Radicalement opposés sur l’écrasante majorité des sujets, Emmanuel Macron et Marine Le Pen se rapprochent sur un point : ils ont tous deux accordé une place exigüe à la question des quartiers populaires dans leur campagne. Emmanuel Macron y a bien fait un ou deux coups de communication, comme l’annonce de sa candidature à Bobigny à l’automne 2016, ou sa récente visite à Sarcelles la semaine dernière.

Le retour des « emplois francs », mesure abandonnée par Hollande

Pour trouver une mesure spécifique aux quartiers populaires dans le programme du candidat d' »En Marche ! », il faut bien creuser. Il n’y en a qu’une pour lutter contre le chômage, par exemple : le retour des « emplois francs ». Un dispositif qui offre à chaque entreprise 15 000 euros en échange de l’embauche d’un habitant de quartier populaire. Et une mesure qui n’a rien d’une innovation, puisqu’elle avait été lancée puis abandonnée par François Hollande entre 2013 et 2015. Depuis son bureau de Bercy, l’ancien ministre de l’Economie a dû voir passer cet échec cuisant : fin 2014, seuls 250 jeunes avaient été embauchés grâce à ce dispositif. Cela n’a pas rebuté Macron, qui le relance donc mais avec une prime réhaussée, de 5 000 à 15 000 euros, et une limite d’âge à 30 ans supprimée. Reste à savoir si cela sera suffisant.

Pour le reste, Macron n’adresse pas de discours spécifique aux quartiers qui disposent quant à eux bel et bien des problèmes spécifiques. Il veut que ses solutions plus globales aident à tirer vers le haut les habitants des banlieues. Mais ses solutions sont difficiles à évaluer. Il veut par exemple lancer un « effort national » pour « former 1 million de jeunes et 1 million de demandeurs d’emploi ». L’intention est louable. Mais le candidat à l’élection présidentielle ne précise à aucun moment quand, comment, avec quels moyens et par qui ces millions de personnes seront formées.

Des zones d’ombre sur la question de la lutte contre les discriminations

Même flou sur les questions de discriminations. L’ancien locataire de Bercy parle bien de « priorité » à ériger, mais pour le reste… La seule précision est la suivante : « Nous développerons des opérations de contrôle aléatoires et imprévues à grande échelle en matière d’accès à l’emploi et au logement ». Là encore, Macron trouve ses recettes dans les vieux pots. Le contrôle et les multiples opérations de testing ont été tentées, retentées et re-retentées par les gouvernements successifs. Si bien qu’il paraît aujourd’hui facile à prouver que, oui, des discriminations existent en France pour accéder à un emploi, un logement… Mais Macron ne répond pas à la question principale : que fait-on contre ceux qui s’en rendent coupables ? Attribuera-t-il des moyens exceptionnellement importants à cette cause « prioritaire » ? Sur la question des discriminations, le collectif « Pas sans nous » a par exemple proposé à tous les candidats à l’élection présidentielle des solutions concrètes. Parmi elles, la création de commissions citoyennes indépendantes de vigilance des institutions judiciaires et policières, le report à 5 ans du délai de prescription en matière de discrimination, le renforcement des prérogatives du Défenseur des droits… Emmanuel Macron n’a pas répondu à l’appel et aux propositions du collectif.

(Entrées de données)
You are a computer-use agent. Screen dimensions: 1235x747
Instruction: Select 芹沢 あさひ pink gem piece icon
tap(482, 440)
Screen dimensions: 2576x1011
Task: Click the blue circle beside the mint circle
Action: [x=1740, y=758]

• Objectif de l'exercice: Pouvez-vous citer textuellement l'extrait de l'article sur les quartiers populaires qui va de « Pour le reste, Macron » à « personnes seront formées. », ces deux bornes incluses ? Les entrées n'interviennent en rien dans ce travail.

• Corrigé de l'exercice:
Pour le reste, Macron n’adresse pas de discours spécifique aux quartiers qui disposent quant à eux bel et bien des problèmes spécifiques. Il veut que ses solutions plus globales aident à tirer vers le haut les habitants des banlieues. Mais ses solutions sont difficiles à évaluer. Il veut par exemple lancer un « effort national » pour « former 1 million de jeunes et 1 million de demandeurs d’emploi ». L’intention est louable. Mais le candidat à l’élection présidentielle ne précise à aucun moment quand, comment, avec quels moyens et par qui ces millions de personnes seront formées.